Si la condamnation de la répression violente des manifestants pacifiques par l’État-parti a été unanime ou presque, des différences d’opinion très vives continuent à diviser les témoins comme les chercheurs au sujet de la nature du mouvement : s’agissait-il avant tout d’une lutte factionnelle au sommet de l’État, dans la continuité des luttes politiques sous Mao, dont les étudiants auraient été les victimes naïves ? Ou bien fallait-il y voir l’influence des idées occidentales dont la réception au cours des années 1980 a été décrite comme un mouvement de « nouvelles Lumières » ? Ou bien enfin, à l’instar des révolutions qui ont eu lieu la même année en Europe centrale et orientale, fallait-il comprendre ce mouvement comme l’éveil d’une société civile chinoise qui revendiquait son autonomie par rapport à l’État ? Des réponses qu’on apporte à ces questions dépendent, en fin de compte, non seulement l’interprétation des événements eux-mêmes, mais aussi la lecture qu’on peut faire de l’évolution de la Chine depuis 1989.
Les événements
Les événements du printemps sont désormais bien étudiés, sinon entièrement connus[2]. Suite à la mort, le 15 avril 1989, de Hu Yaobang, dirigeant libéral qui avait été démis de ses fonctions de secrétaire général du Parti communiste chinois (PCC) en 1987, un mouvement spontané de commémoration s’est organisé parmi les étudiants des grandes universités de Pékin (et dans une moindre mesure dans quelques villes de province comme Xi’an et Changsha, la plupart des villes ne se mobilisant que début mai). En l’espace d’une dizaine de jours, les fronts étaient tracés, les étudiants demandant une révision du verdict sur Hu Yaobang, ainsi qu’une reconnaissance des organisations autonomes estudiantines et un dialogue sur un pied d’égalité avec les dirigeants, le pouvoir de son côté refusant de traiter avec tout groupe non reconnu par l’État-parti. L’éditorial du 26 avril dans le Quotidien du Peuple publia une formule résumant le jugement de Deng Xiaoping, qui n’a jamais varié par la suite : elle désignait les manifestations comme une « émeute anti-socialiste et anti-Parti » et comparait les manifestants aux Gardes rouges de la Révolution culturelle.

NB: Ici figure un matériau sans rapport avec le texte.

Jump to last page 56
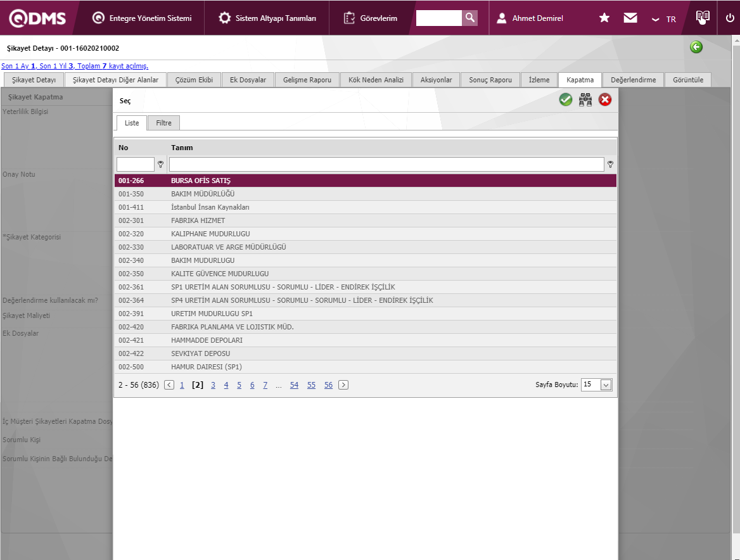 (328, 385)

Au retour de Zhao Ziyang, secrétaire général réformiste du Parti, qui s’était absenté de Pékin pour une visite officielle en Corée du Nord, la ligne du pouvoir s’infléchit et, suite à deux discours conciliants de Zhao prononcés les 3 et 4 mai, une brèche sembla s’ouvrir au sommet de l’État, qui déclencha de nouvelles mobilisations de pans plus larges de la population, notamment parmi les journalistes et dans les villes de province ainsi qu’à Hong Kong. Sachant que les mains du pouvoir étaient liées par la visite historique de Gorbatchev à Pékin, prévue pour les 15 et 16 mai, certains étudiants déclenchèrent une grève de la faim sur la place Tiananmen le 13 mai, demandant le retrait de l’éditorial du 26 avril et renouvelant la demande de dialogue sur un pied d’égalité entre les associations autonomes d’étudiants et les dirigeants du Parti et de l’État. Cette grève de la faim déclencha une immense vague de solidarité parmi la population générale aussi bien à Pékin qu’en province, renforçant les inquiétudes du pouvoir.
Dès le départ de Gorbatchev de Pékin, Deng Xiaoping convoqua plusieurs réunions pour décider la proclamation de la loi martiale, contre l’avis de Zhao Ziyang. Après que le comité permanent du Politburo eut échoué à prendre une décision le 17 mai au soir, celle-ci fut renvoyée à un conseil des « anciens » le lendemain matin, qui se rangea unanimement à l’avis de Deng. Le 19 mai au petit matin, Zhao Ziyang se rendit sur la place pour s’excuser auprès des étudiants avant de disparaître de la vie politique (il a passé les quinze années suivantes en résidence surveillée jusqu’à sa mort en 2005). Tard le soir, Li Peng proclama la loi martiale à la télévision.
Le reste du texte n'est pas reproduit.